Innerhalb dieser Parameter drängt es sich auf, die Platte mit PJ Harveys Reportage-Album "The Hope Six Demolition Project" zu vergleichen. Irgendwie scheinen die beiden Projekte artverwandt in ihrem Anliegen, unsere politischen und artverwandten Krisen künstlerisch und musikalisch aufzuarbeiten und dabei ein losgelöstes Statement und Ausrufzeichen zu liefern. Und doch sind die Herangehensweisen denkbar unterschiedlich, fast konträr und deshalb in ihrer Kombination so wichtig und interessant. Beide Künstlerinnen versetzen den Pop-Politik-Diskurs abseits der bloßen Kompositionen in Bewegung und Schwung, während ihre männlichen Kollegen sich gelangweilt der eigenen Egomanie ergeben oder sich wie Rentner über den scheinbar unpolitischen Nachwuchs beschweren. Die beiden Alben von PJ und Anohni prägen jedenfalls das Musikjahr 2016, und es ist durchaus wahrscheinlich, dass sie als pulsierende Zeitdokumente in die Geschichte eingehen.
"Hopelessness" jedenfalls muss gehört werden. Wegen der Botschaft. Wegen der überbordenden Kreativität und dem aufgezeigten Mut, neue Wege zu bestreiten. Und wegen seiner durchweg faszinierenden und entfesselten Hauptdarstellerin.
11 Kommentare mit 6 Antworten
total gut.
(Nein, wirklich! 5/5)
Absolute Zustimmung! 5/5
großartiges von miss hegarty.
...obwohl ich ganz persönlich immer noch das debüt mit "cripple & starfish" oder "hitler in my heart" als seinen/ihren ultimativen burner empfinde.
Habe ich bislang genauso gesehen, aber "Hopelessness" ist für mich auf dem gleichen Niveau.

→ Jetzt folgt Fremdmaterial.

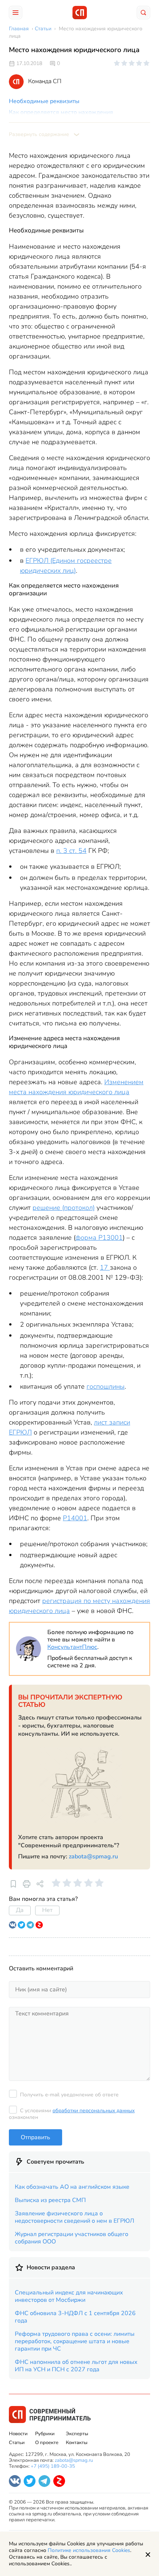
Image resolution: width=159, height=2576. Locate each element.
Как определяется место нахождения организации (61, 115)
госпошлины (106, 1386)
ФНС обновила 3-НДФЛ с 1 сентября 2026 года (75, 2317)
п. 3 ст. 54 (71, 850)
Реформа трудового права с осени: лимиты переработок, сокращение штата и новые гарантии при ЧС (75, 2341)
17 (105, 1267)
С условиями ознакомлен (72, 2114)
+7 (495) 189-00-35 (53, 2466)
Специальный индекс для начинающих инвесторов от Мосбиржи (69, 2296)
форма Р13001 (99, 1237)
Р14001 (75, 1518)
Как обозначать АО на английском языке (72, 2187)
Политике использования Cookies (89, 2550)
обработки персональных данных (94, 2110)
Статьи (17, 2443)
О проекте (46, 2443)
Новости (18, 2434)
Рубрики (45, 2434)
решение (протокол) (64, 1207)
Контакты (76, 2443)
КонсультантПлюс (72, 1647)
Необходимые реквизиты (44, 101)
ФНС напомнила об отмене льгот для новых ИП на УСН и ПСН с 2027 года (76, 2365)
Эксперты (77, 2434)
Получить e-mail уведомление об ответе (69, 2094)
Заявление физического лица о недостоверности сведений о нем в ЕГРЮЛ (74, 2217)
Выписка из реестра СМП (50, 2200)
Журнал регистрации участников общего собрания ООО (71, 2237)
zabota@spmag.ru (93, 1856)
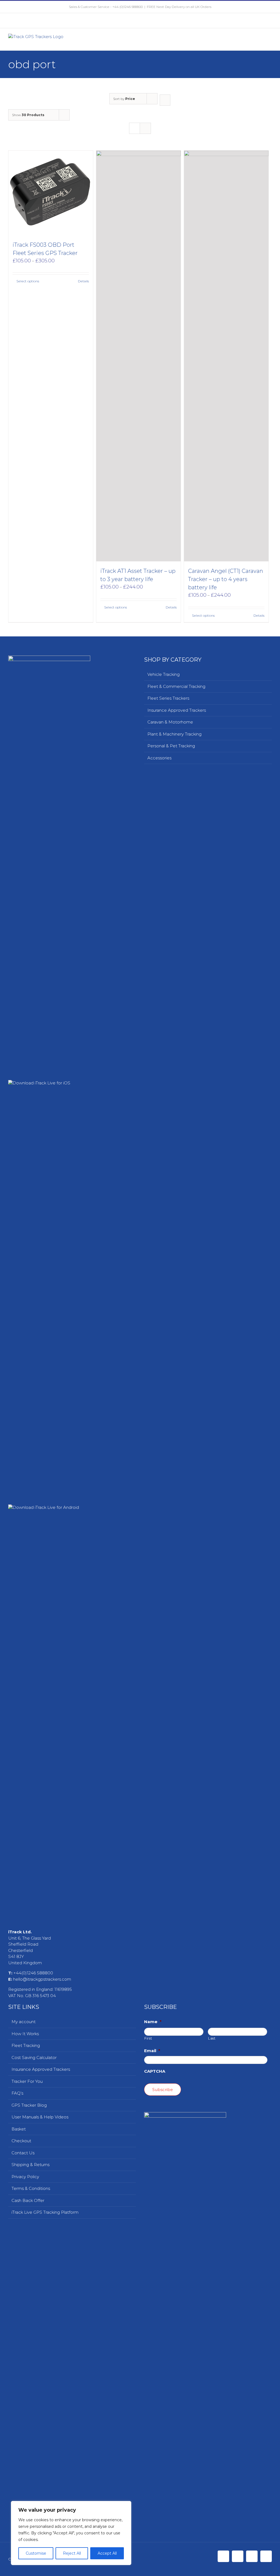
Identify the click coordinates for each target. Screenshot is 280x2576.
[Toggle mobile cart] (260, 42)
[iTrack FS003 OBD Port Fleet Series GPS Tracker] (50, 193)
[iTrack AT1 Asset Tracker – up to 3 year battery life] (138, 356)
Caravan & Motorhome (170, 722)
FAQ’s (17, 2093)
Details (83, 281)
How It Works (25, 2033)
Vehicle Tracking (163, 674)
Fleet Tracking (25, 2045)
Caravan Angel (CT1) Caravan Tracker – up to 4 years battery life (225, 579)
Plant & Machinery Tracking (174, 734)
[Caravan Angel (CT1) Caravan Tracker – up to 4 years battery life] (226, 356)
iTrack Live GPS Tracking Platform (44, 2212)
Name (153, 2021)
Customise (36, 2553)
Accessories (159, 757)
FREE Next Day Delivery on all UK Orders (179, 7)
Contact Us (22, 2152)
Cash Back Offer (27, 2200)
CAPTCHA (154, 2071)
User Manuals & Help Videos (39, 2117)
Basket (18, 2129)
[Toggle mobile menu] (269, 42)
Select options (27, 281)
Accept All (107, 2553)
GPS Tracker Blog (29, 2105)
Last (212, 2038)
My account (23, 2021)
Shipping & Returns (30, 2164)
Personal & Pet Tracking (171, 745)
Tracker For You (27, 2081)
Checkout (21, 2140)
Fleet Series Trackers (168, 698)
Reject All (72, 2553)
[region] (71, 2533)
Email (152, 2050)
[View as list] (145, 128)
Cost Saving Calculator (34, 2057)
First (148, 2038)
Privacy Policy (25, 2176)
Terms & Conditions (30, 2188)
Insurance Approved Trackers (176, 710)
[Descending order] (165, 100)
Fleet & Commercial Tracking (176, 686)
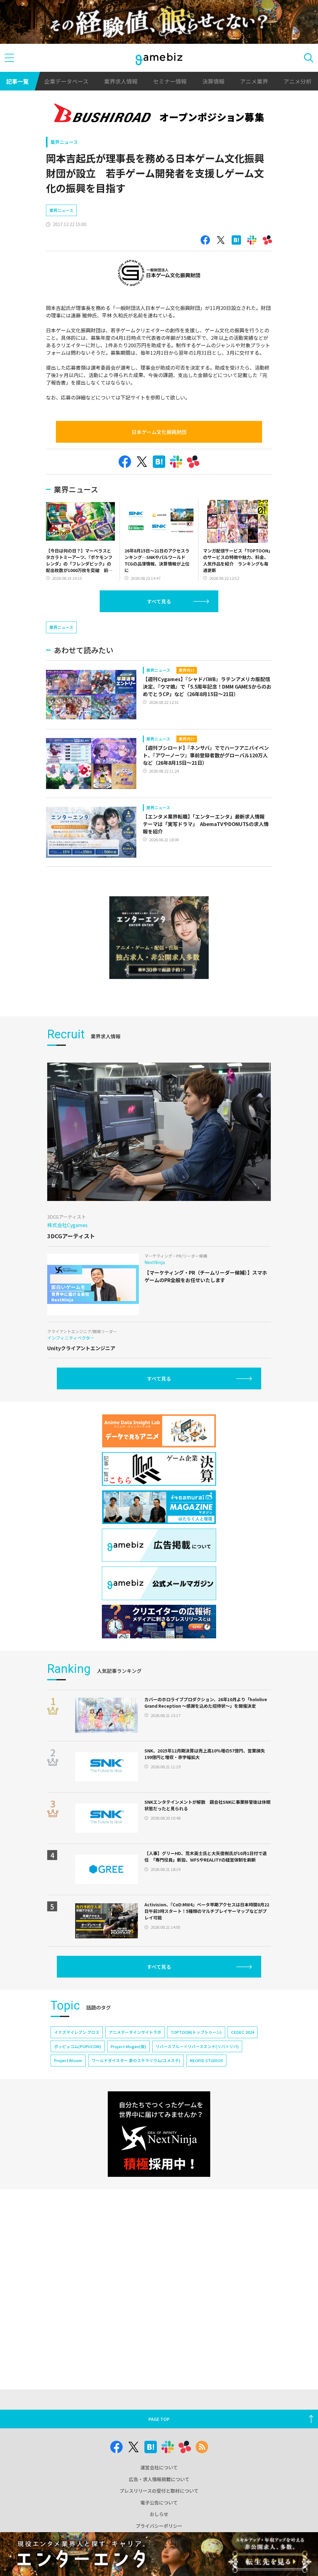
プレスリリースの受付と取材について (159, 2490)
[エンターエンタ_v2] (159, 937)
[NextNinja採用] (159, 2134)
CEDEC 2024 (242, 2032)
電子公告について (159, 2502)
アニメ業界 (254, 81)
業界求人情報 (121, 81)
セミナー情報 (170, 81)
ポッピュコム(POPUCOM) (77, 2046)
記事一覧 (17, 81)
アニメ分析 (297, 81)
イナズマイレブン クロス (76, 2032)
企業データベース (66, 81)
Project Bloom (68, 2060)
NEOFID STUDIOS (206, 2060)
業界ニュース (64, 142)
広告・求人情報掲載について (159, 2479)
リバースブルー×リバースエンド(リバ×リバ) (197, 2046)
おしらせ (159, 2514)
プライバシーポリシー (159, 2526)
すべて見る (159, 601)
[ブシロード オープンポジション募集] (159, 114)
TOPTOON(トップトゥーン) (196, 2032)
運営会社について (159, 2467)
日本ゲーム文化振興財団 (159, 432)
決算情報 (213, 81)
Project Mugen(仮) (128, 2046)
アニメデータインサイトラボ (135, 2032)
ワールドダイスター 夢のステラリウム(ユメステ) (136, 2060)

I am a Bird now ist natürlich der Endboss des Bird Gehrl.
ich brech zusammen....wudo mag den hegarty
Klar. Habe alles von ihm. Melancholisch geht die Welt zu Grunde.
Alles zurück! Nachdem ich das Album öfters gestreamt habe, habe ich mich an die Stimme gewöhnt und mag sie jetzt ziemlich gern Die CD ist bestellt, ich würde 4,5 bis 5 Sterne geben!
Apokalypsensoundtrack gab es dieses Jahr bereits von The Body.
Die werden hier wohl leider nie stattfinden.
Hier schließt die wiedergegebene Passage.